Morgan State University
Sheba, from Birmingham, Alabama, values education, community pride, and personal dignity. She holds degrees in Communication, Education, Religious Studies, and a PhD in English. Professionally, she planned the Tuskegee Airmen Documentary premiere, wrote for The Black History Tabloid, and founded My Education Speaks. She currently lectures on using education for moral and ethical decision-making.

Racism in the Media: How 'Queen & Slim' Challenges Black Activist Narratives

Racism in the Media: How 'Queen & Slim' Challenges Black Activist Narratives

25 September 2023

During most historical Black activist movements, many Black men and women attempted to assist each other with fighting against various forms of socioeconomic oppression.
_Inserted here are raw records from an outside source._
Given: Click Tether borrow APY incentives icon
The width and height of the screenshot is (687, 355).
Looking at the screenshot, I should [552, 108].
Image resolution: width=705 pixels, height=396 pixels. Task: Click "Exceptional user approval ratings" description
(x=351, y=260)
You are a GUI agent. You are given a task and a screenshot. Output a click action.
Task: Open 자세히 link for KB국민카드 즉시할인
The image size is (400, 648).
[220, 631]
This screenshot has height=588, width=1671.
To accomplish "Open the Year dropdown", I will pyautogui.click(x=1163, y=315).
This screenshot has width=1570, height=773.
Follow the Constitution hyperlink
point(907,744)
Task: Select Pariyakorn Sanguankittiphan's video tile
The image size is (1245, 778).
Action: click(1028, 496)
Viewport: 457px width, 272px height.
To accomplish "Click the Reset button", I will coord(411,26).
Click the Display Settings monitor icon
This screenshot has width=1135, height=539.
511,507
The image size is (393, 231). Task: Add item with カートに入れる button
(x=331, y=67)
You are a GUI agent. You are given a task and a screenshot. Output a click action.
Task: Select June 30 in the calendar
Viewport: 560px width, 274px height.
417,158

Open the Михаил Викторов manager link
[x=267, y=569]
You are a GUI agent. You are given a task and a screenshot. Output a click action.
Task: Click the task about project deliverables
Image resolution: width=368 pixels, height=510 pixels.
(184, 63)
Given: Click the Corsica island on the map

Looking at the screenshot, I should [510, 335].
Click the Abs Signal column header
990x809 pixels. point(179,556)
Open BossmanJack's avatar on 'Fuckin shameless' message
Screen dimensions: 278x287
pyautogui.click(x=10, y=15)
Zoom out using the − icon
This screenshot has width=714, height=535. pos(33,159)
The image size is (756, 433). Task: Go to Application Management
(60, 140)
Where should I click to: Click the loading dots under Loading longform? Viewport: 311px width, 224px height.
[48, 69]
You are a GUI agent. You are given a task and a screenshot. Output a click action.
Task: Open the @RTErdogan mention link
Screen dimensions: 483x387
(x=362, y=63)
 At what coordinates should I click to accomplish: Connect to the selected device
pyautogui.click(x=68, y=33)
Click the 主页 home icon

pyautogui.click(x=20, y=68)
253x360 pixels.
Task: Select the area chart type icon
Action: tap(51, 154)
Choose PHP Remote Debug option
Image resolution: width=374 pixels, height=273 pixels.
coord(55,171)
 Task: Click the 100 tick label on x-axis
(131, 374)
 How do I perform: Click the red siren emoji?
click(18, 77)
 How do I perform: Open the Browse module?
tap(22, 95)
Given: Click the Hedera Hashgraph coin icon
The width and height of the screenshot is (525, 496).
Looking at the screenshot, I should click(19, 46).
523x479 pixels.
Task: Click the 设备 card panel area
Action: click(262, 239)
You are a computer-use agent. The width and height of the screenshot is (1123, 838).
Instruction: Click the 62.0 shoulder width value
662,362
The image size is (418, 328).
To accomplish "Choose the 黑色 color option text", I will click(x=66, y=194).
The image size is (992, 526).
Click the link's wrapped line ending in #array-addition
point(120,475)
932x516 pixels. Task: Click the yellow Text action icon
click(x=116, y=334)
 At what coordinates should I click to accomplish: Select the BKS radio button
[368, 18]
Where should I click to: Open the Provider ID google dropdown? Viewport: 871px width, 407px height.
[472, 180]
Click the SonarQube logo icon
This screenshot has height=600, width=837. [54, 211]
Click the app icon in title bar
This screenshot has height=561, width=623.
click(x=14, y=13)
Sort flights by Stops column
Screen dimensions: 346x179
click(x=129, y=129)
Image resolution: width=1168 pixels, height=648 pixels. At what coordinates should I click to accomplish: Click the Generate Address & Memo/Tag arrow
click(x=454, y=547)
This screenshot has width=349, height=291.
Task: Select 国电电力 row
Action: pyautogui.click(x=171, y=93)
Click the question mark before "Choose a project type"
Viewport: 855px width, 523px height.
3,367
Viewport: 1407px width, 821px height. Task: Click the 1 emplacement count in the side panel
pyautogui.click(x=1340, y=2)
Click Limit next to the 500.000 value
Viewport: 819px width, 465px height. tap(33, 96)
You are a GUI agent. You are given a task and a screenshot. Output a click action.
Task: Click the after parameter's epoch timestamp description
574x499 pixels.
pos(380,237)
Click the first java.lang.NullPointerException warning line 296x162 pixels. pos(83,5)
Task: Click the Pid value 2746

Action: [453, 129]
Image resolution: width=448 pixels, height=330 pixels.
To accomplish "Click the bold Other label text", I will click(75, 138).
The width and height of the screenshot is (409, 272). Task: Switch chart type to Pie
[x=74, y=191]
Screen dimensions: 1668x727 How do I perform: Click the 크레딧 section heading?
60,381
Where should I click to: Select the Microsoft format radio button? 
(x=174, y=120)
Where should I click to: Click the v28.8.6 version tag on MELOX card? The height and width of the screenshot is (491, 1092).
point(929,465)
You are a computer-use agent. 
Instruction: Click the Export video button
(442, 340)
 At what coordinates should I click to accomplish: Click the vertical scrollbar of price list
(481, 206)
However, the film Queen & Slim (Matsoukas et al., 2019) counters previous nonfictional narrative accounts by placing Black men and women in adversarial positions in a present-day Black activist movement. Hollywood filmmakers’ conscious and unconscious role in using entertainment to sabotage Black heterosexual relationships and their political activism cannot be minimized or dismissed. Specifically, Ed Guerrero’s (1983) groundbreaking Framing Blackness: The African American Image in Film, states, 

   

"in these films we can most readily see both the industry’s ideological power to shape the audience’s conceptions of race and its mediation of the audience’s racial and social attitude" (p. 4). 

It is evident that the film Queen & Slim serves as racist propaganda. For approximately two hours, viewers are indoctrinated with stereotypes of the unworthy Black woman, man, and community, exemplifying media racism.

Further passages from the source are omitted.